According to the Domesday Book of 1086, the village belonged to Odo, Earl of Kent, (as the Bishop of Bayeux). After Odo's trial for fraud, the village then passed back to the Crown as part of the royal demesnes. King John stayed in the manor of Ospringe in October 1214 and in October 1215 (during the First Barons' War). Richard de Marisco, Lord Chancellor of England, came to Ospringe to deliver the Great seal to King John. It then passed to Hubert de Burgh, 1st Earl of Kent but then returned to the King in 1235. In 1299, Queen Margaret became the owner. The manor of Ospringe then became Queen-Court.

Later, two manors split. Sir John Pulteney became the owner of the manor of Ospringe. He was Lord Mayor of London (1330–1331 and 1333) and also owner of Penshurst Place. When he died in 1350, it passed to his son William de Pulteney. When Sir William Pulteney died in 1367, it passed to Sir Nicholas Lovaine (Sir William's stepfather). The manor then passed through many generations of that family, including Sir Philip St Clere. In 1550, Sir Thomas Cheney, a Lord Warden of the Cinque Ports, became owner.

During the reign of Edward II, after the split, The Manor of Queen-Court passed to Fulk Peyforer, then in 1357 to Sir William de Clinton. It then returned to the Crown's control after his death. Nicholas Potin (a sheriff of Kent) then leased the manor. In 1550, it passed to Sir Thomas Cheney. When the two manors became one manor. Sir Henry Cheney (Sir Thomas's son) then sold the estate to Richard Thornhill, of London. By 1789, George North, 3rd Earl of Guilford (once MP for Harwich).

Also included in the Parish of Ospringe were the estates of 'Plumford' and 'Painters' (the latter is now part of Painters Forstal), which were both Manors of Queencourt. It was held in 1547, by the son of Sir Anthony Aucher (an MP for Canterbury). The manor passed through various owners in the same way as the Manor of Ospringe.

Another estate was Brogdale and Brook Farm (near the hamlet of Whitehill), named after the brook that flows through Ospringe. Brook Farm is now a Grade II listed building.

Another estate is Elverland, (once called Elvyland). It was owned by John, the youngest son of Bertram de Criol (High Sheriff of Essex in 1239). It passed to his son, Nicholas de Criol. Then it passed to the Maison Dieu, who leased it out for a fee. After the hospital at Maison Dieu ended it passed into private hands again. The Manor House is now a Grade II listed building.

Another small estate is Hansletts (once called Hansells or Hansletts forstal). This passed through various private hands. Hansletts House is now a Grade II listed building.

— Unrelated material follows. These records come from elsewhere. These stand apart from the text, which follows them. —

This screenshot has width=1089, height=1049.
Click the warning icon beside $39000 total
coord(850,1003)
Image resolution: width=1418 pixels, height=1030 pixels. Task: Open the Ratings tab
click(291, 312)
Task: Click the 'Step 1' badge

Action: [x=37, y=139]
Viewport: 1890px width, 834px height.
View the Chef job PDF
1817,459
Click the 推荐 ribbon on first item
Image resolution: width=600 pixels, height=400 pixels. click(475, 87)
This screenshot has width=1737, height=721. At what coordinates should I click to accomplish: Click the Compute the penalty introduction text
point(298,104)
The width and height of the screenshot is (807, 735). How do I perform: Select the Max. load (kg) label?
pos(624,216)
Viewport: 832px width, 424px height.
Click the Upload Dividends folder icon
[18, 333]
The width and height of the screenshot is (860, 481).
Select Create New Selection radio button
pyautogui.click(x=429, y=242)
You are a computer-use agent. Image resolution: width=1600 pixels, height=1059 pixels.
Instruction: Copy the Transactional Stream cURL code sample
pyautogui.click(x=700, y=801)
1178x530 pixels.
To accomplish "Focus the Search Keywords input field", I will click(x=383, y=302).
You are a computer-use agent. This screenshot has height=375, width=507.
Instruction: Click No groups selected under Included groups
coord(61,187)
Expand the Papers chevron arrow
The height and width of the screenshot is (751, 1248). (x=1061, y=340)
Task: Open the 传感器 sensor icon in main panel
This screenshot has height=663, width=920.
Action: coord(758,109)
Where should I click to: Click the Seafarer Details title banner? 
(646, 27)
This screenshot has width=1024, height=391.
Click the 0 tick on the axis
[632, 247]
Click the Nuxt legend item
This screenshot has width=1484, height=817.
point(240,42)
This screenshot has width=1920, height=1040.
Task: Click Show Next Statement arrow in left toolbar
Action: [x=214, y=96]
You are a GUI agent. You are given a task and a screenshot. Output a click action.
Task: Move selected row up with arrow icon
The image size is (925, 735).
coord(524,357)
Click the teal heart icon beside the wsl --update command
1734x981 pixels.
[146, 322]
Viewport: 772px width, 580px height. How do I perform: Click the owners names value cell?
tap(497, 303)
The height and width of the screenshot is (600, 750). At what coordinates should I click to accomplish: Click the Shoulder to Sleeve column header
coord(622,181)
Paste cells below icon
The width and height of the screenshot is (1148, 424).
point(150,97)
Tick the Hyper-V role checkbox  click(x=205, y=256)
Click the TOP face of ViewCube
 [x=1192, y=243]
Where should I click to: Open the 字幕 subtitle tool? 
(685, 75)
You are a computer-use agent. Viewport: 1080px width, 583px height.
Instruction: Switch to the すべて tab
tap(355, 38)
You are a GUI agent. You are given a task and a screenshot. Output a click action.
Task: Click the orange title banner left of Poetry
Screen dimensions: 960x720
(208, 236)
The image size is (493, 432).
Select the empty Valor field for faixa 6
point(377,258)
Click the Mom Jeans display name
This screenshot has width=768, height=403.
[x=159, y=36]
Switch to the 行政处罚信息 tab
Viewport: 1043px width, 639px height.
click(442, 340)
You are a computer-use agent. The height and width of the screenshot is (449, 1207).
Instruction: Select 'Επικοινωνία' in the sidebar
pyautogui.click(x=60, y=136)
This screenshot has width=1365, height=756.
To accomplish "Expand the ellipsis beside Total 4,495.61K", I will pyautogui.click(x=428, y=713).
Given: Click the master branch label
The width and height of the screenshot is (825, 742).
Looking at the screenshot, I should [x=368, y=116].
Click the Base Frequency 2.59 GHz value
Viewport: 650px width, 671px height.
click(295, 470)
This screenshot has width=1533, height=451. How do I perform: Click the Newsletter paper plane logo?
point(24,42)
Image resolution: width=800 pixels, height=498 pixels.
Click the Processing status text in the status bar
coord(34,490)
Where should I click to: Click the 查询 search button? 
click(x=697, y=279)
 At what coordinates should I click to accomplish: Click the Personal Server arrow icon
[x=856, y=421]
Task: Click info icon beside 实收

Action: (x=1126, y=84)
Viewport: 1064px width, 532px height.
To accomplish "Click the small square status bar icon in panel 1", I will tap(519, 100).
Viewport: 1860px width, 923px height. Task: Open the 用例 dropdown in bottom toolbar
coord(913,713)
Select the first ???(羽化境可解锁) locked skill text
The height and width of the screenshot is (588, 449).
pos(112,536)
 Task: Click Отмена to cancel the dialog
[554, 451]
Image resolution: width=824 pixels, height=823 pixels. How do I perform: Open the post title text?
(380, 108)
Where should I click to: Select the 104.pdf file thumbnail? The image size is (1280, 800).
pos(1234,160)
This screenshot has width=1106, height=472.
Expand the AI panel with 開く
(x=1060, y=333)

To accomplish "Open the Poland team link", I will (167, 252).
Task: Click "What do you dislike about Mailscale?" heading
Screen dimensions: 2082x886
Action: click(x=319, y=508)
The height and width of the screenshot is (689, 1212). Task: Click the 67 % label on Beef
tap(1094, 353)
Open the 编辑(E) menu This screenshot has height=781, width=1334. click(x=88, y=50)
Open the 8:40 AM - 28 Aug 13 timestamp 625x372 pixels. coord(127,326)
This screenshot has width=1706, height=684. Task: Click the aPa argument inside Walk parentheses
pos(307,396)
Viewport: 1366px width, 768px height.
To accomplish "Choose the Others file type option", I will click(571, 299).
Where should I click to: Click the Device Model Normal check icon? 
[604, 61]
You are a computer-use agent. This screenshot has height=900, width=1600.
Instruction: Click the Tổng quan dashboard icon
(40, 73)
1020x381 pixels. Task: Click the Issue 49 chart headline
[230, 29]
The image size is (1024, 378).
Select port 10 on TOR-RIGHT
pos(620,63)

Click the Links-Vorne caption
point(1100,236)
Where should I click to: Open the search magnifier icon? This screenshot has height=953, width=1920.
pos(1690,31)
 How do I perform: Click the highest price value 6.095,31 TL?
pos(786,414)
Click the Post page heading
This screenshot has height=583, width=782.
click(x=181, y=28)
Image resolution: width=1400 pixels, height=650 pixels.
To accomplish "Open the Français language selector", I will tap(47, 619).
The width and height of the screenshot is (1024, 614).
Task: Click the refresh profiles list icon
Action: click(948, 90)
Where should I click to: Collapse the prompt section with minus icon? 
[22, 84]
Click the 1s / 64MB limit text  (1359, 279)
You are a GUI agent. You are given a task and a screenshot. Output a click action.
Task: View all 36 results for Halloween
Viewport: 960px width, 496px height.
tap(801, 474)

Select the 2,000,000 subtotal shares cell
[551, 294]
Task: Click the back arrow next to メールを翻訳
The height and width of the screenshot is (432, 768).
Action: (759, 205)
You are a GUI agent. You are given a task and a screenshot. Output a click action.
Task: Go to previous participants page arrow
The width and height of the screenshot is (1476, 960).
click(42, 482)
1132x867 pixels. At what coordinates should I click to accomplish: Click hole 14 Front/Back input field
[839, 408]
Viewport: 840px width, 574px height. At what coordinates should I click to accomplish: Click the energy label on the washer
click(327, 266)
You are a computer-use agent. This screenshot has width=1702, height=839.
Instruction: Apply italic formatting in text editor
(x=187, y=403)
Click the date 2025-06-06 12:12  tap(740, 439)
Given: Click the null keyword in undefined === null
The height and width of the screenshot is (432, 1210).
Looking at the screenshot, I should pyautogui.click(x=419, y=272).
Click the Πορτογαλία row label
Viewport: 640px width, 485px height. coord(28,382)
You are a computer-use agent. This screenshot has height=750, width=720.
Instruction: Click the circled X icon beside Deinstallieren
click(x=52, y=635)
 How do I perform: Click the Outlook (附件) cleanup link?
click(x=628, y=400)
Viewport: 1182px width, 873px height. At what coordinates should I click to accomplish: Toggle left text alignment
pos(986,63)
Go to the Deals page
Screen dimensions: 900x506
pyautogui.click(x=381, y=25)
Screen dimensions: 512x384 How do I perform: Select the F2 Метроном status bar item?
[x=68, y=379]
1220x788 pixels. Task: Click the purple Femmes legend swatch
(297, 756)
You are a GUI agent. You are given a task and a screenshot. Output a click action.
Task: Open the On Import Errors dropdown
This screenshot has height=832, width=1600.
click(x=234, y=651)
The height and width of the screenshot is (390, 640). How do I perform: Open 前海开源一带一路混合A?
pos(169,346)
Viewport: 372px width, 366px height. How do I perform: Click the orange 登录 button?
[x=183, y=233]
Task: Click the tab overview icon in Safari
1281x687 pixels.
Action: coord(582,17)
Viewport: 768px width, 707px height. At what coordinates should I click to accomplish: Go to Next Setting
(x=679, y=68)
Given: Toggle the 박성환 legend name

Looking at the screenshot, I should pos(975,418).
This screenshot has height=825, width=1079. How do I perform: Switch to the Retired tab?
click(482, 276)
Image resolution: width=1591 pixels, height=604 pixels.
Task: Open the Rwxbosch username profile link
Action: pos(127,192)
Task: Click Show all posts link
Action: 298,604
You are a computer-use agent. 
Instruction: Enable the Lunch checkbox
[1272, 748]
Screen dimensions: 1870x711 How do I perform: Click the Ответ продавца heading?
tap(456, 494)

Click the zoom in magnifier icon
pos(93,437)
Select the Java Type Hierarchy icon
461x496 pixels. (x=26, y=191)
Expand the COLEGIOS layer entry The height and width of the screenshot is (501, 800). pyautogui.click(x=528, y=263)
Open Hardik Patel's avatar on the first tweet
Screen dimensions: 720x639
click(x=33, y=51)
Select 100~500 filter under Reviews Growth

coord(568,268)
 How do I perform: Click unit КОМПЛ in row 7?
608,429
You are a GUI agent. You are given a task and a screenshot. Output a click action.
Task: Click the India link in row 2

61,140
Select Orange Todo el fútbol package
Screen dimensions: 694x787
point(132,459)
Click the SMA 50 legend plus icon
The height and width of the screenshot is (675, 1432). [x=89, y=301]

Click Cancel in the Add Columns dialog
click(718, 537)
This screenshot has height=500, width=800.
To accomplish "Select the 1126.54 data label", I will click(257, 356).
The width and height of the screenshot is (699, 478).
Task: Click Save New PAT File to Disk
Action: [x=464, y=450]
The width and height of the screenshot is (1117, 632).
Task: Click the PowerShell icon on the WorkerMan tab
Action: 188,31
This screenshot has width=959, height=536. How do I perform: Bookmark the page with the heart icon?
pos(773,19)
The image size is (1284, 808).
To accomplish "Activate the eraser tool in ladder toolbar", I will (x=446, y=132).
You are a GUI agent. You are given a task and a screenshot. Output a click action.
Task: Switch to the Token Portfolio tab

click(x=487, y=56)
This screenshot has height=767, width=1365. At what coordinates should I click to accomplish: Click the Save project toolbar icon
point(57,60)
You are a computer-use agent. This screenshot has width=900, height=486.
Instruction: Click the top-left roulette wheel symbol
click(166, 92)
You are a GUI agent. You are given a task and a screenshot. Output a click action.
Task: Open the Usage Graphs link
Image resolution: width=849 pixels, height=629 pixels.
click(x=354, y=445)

West of the parish, on Judd's Hill, is Folly House. It is in the grounds of a five-acre (2 hectares) wood, which in 1201 was owned by the Bishop of Rochester, Gilbert Glanvill. Henry Sandford (a later Bishop) passed the wood to a local resident and his heirs. It now has become Judd's Folly Hotel, and Syndale Park Fitness Club.

West of Folly House is the estate of Syndale, also in private hands. Now part of Syndale Farm. Syndale Farmhouse is Grade II listed. Until 1961, a Palladian-style house known as Syndale House stood in the grounds immediately south of the A2. It was completely destroyed by fire and not rebuilt. The grounds were investigated by television's Time Team, in search of a possible early Roman fort adjoining the main Roman road from the continent to London. The fort was not found, though many traces of a Roman presence were.

The Church of St Paul and St Peter was built in the early 1200s. In 1384, it was under the Abbot of Pontiniac (in France). Then it (and the attached parsonage) became a possession of the Maison Dieu. In 1558, the parsonage was privately leased by Robert Streynsham (a former secretary of the 1st Earl of Pembroke), and then passed through his family.